Starting at the line that contains "The height and" and ending at the final line of the entries below, write out each line exactly as it appears, but omit the pictures.
Extracted entries Block Start
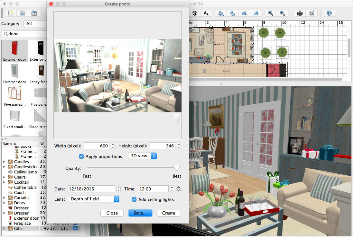This screenshot has width=353, height=237.
Task: Expand the Candles group in furniture list
Action: click(x=4, y=162)
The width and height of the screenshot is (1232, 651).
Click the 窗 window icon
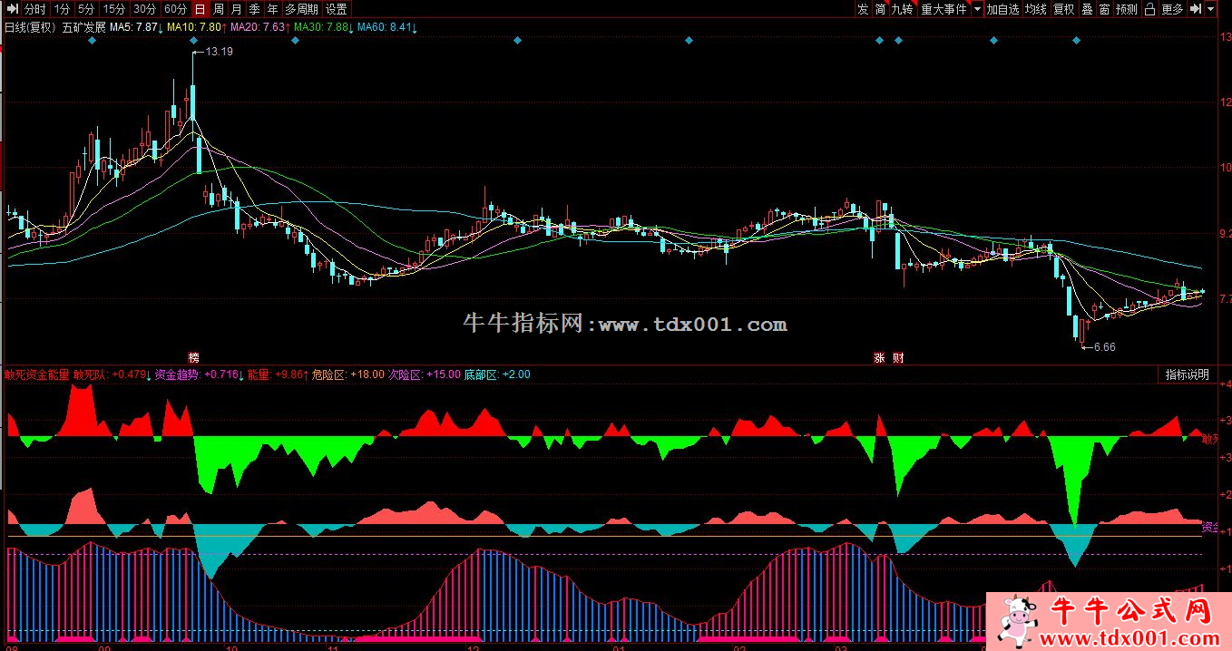pyautogui.click(x=1104, y=9)
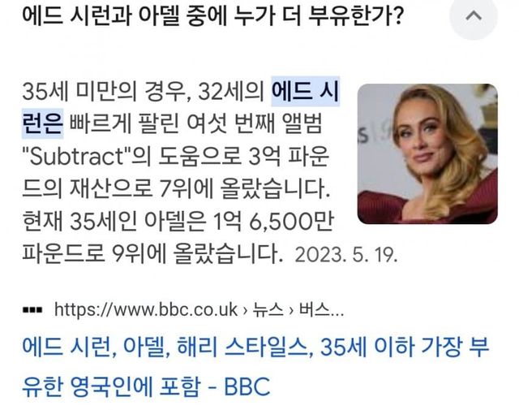
Task: Click the 6,500만 figure in the snippet
Action: tap(291, 222)
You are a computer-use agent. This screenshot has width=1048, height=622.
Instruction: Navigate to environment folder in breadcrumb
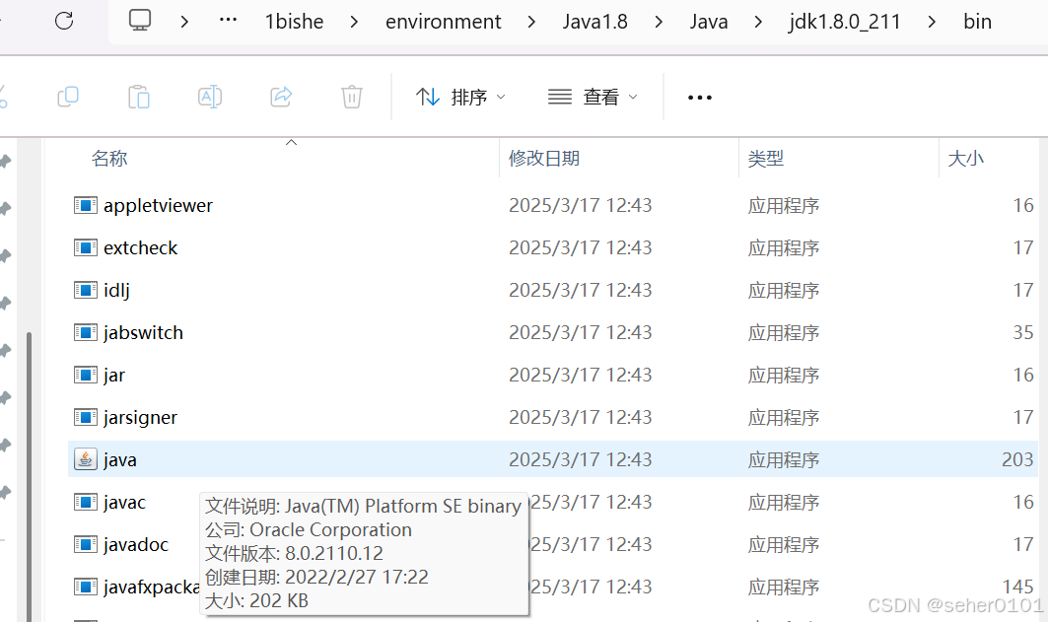click(x=443, y=22)
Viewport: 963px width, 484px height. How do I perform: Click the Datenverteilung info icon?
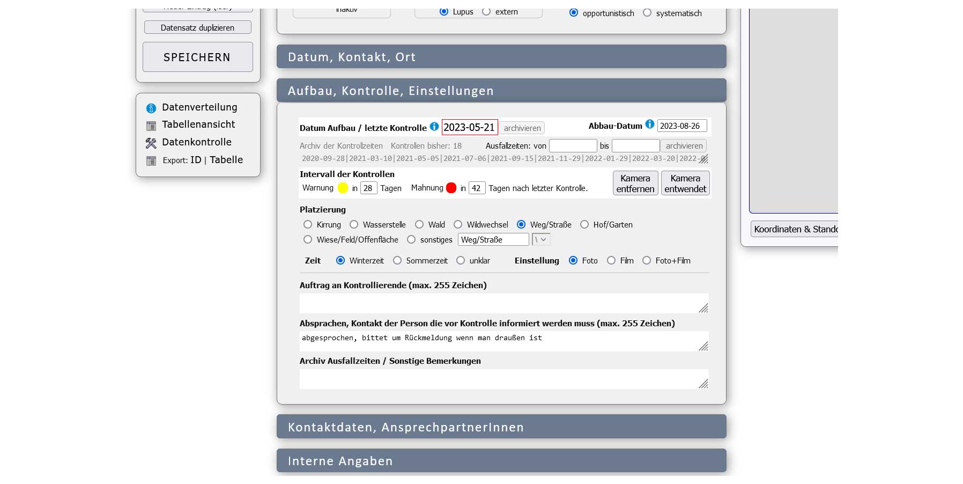[x=151, y=108]
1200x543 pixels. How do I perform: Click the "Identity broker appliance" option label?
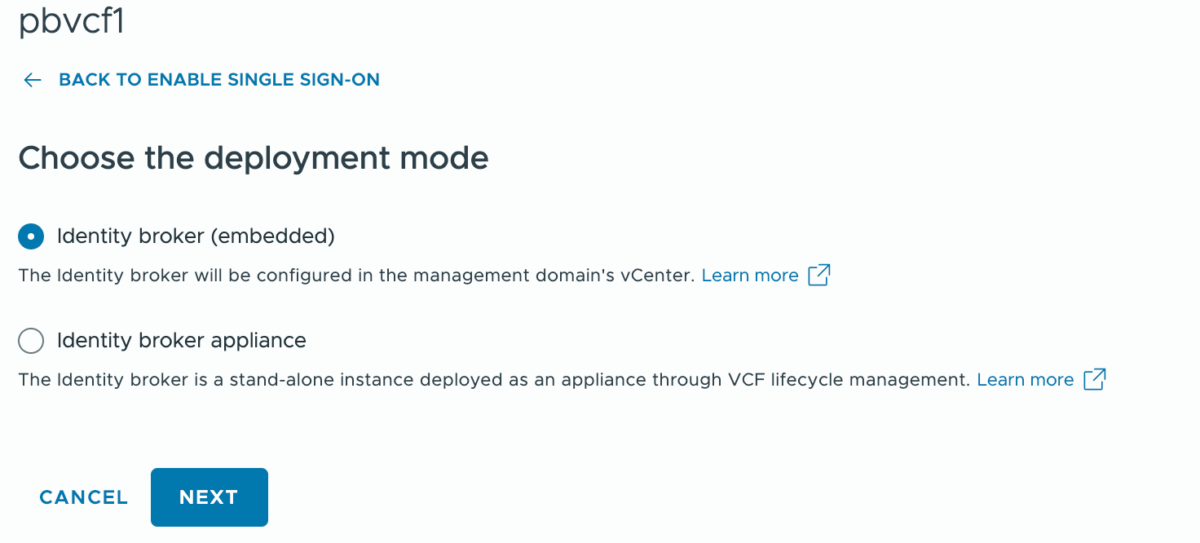click(182, 341)
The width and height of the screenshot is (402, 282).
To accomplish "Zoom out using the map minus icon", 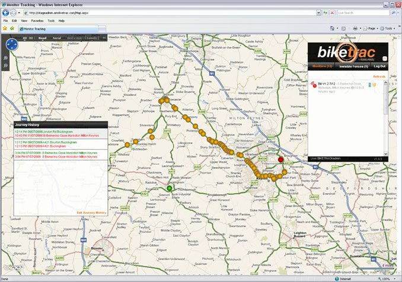I will click(x=5, y=65).
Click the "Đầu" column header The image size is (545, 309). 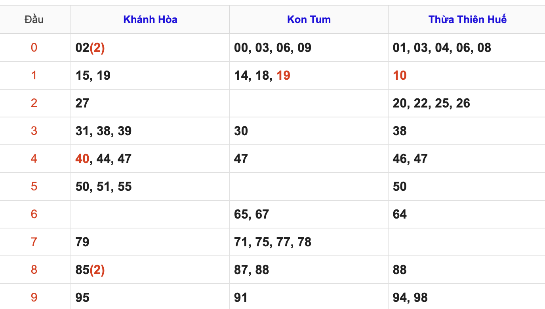point(34,19)
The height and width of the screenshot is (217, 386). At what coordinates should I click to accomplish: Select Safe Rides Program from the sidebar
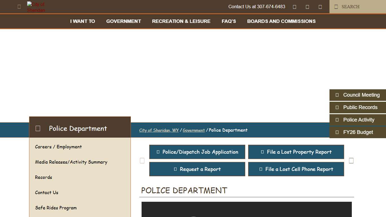(56, 208)
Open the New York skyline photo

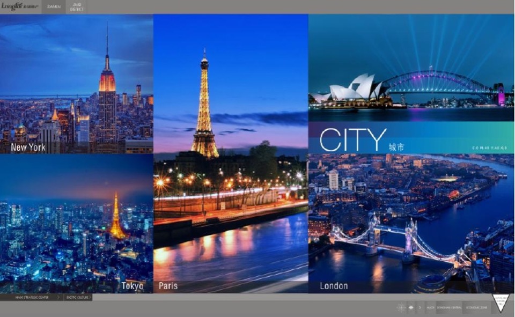tap(76, 84)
Extracted entries Block End
_Exercise output:_
The height and width of the screenshot is (217, 386). At what coordinates should I click to accomplish: Select Safe Rides Program from the sidebar
(56, 208)
Open the New York skyline photo

tap(76, 84)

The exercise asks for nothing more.